Sarah se incorporó un poco para sacarse el camisón, quedando
completamente desnuda en el regazo masculino.
―¿Esto te da una idea? ―murmuró mientras sus manos se enlazaban en el
cuello de Marcus.
―Muchas, muchas ideas, cervatillo.
r
Mientras tanto, en la sede de Scotland Yard…
―Maldita sea, Michael, si te reclaman, debes ir ―exclamó Darrell
exasperado―. Marcus ya está de vuelta y puedes disponer del tiempo que te
haga falta.
―Me da igual que me reclamen, no se me ha perdido nada en Irlanda
―repuso O’Heary irritado.
―Por Dios, Michael, es tu familia. Si te han llamado después de tantos años
es porque eres necesario allí ―insistió Darrell con frustración ante la terquedad
del irlandés.
―No me han necesitado durante años, bien pueden pasar sin mí el resto de
sus vidas ―repuso Michael con indiferencia.
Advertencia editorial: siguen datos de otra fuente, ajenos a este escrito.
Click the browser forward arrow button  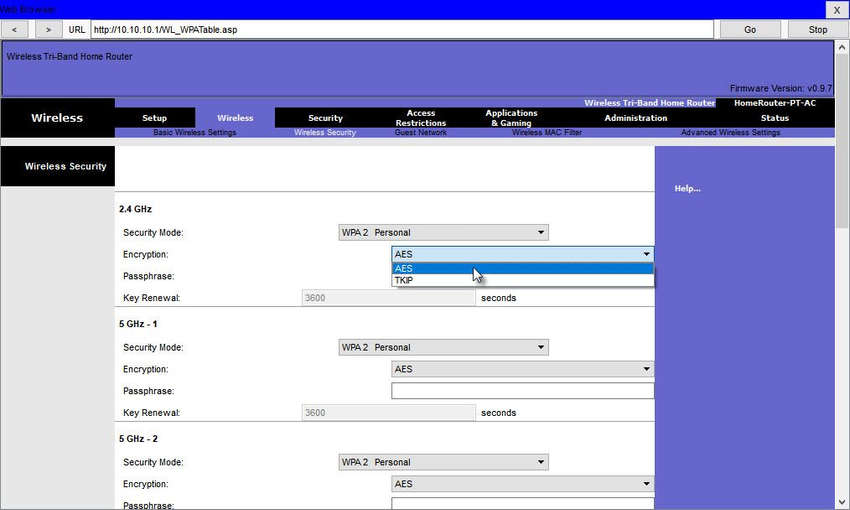(48, 30)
Estaban en el despacho de Darrell. Había recibido una misiva, dirigida a él,
no a Michael, algo que le sorprendió, solicitando la presencia de O’Heary en
Irlanda. Suponía que se la habían enviado a él porque, de haberla recibido
Michael, la misiva hubiese ido directamente al fuego de la chimenea sin abrir.
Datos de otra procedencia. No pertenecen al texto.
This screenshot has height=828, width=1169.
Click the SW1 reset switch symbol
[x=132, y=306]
La carta no explicaba mucho, solamente que era un asunto familiar de carácter
grave.
Michael apoyaba las caderas en el marco del ventanal con actitud indolente.
Darrell, suspiró.
―Vas a ir, Michael, elige cómo: o esposado y escoltado o por tu propia
voluntad.
O’Heary bufó al tiempo que mascullaba maldiciones en irlandés.
―Saldré en la mañana ―ladró mientras se incorporaba y salía del despacho
de su amigo y jefe.
Maldita sea, sabía que, si continuaba negándose, Darrell haría lo que había
dicho. Viajaría a Irlanda esposado como un delincuente. Bien, requerían su
presencia: la tendrían, y que Dios se apiadase de ellos.

Fin.
Notas

[←1]
El carbón activado o carbón vegetal ha sido reconocido por más de dos siglos como un
absorbente efectivo de muchas sustancias.